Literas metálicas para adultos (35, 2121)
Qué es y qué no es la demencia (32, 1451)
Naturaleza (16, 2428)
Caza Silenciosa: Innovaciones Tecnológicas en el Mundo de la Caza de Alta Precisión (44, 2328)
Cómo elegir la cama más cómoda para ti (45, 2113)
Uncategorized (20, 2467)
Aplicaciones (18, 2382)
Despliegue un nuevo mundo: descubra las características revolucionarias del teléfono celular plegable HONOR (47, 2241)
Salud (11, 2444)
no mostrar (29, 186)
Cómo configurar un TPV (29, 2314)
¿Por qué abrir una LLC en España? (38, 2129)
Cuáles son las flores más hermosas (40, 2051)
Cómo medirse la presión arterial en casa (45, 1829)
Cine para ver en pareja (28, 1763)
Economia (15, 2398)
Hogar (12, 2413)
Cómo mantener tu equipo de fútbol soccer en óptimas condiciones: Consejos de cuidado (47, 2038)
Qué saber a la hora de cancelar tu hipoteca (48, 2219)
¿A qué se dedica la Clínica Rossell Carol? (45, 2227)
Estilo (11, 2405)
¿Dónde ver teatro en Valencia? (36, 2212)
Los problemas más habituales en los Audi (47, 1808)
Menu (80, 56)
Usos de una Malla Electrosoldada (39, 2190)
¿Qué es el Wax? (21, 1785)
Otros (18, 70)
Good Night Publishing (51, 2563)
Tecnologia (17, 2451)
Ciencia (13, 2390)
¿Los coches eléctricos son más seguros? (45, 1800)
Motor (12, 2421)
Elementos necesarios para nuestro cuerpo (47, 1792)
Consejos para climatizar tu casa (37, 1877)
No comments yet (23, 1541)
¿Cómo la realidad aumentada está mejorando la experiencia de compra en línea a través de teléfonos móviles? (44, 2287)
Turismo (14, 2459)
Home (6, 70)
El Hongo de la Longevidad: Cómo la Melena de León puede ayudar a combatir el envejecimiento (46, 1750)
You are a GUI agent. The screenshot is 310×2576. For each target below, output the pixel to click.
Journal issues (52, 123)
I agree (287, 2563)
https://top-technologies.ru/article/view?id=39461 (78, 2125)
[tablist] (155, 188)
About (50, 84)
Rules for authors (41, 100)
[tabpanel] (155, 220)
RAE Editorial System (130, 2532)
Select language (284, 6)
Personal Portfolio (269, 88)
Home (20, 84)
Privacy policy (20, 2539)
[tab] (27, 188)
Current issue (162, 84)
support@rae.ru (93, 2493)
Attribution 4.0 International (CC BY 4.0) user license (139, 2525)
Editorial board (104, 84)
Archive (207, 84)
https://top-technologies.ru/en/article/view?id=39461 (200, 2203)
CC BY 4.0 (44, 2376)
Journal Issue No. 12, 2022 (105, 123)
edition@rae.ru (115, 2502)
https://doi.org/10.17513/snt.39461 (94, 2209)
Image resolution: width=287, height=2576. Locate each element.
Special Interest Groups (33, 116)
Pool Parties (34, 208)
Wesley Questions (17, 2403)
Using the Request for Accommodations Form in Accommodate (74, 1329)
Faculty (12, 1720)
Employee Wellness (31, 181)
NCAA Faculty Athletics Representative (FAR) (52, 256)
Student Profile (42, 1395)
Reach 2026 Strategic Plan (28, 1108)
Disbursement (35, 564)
..............................
◆ WORK REQUEST: Gather all lines from the listing above in which "https" occurs.

◆ EXERCISE ANSWER:
https://top-technologies.ru/article/view?id=39461 (78, 2125)
https://top-technologies.ru/en/article/view?id=39461 (200, 2203)
https://doi.org/10.17513/snt.39461 (94, 2209)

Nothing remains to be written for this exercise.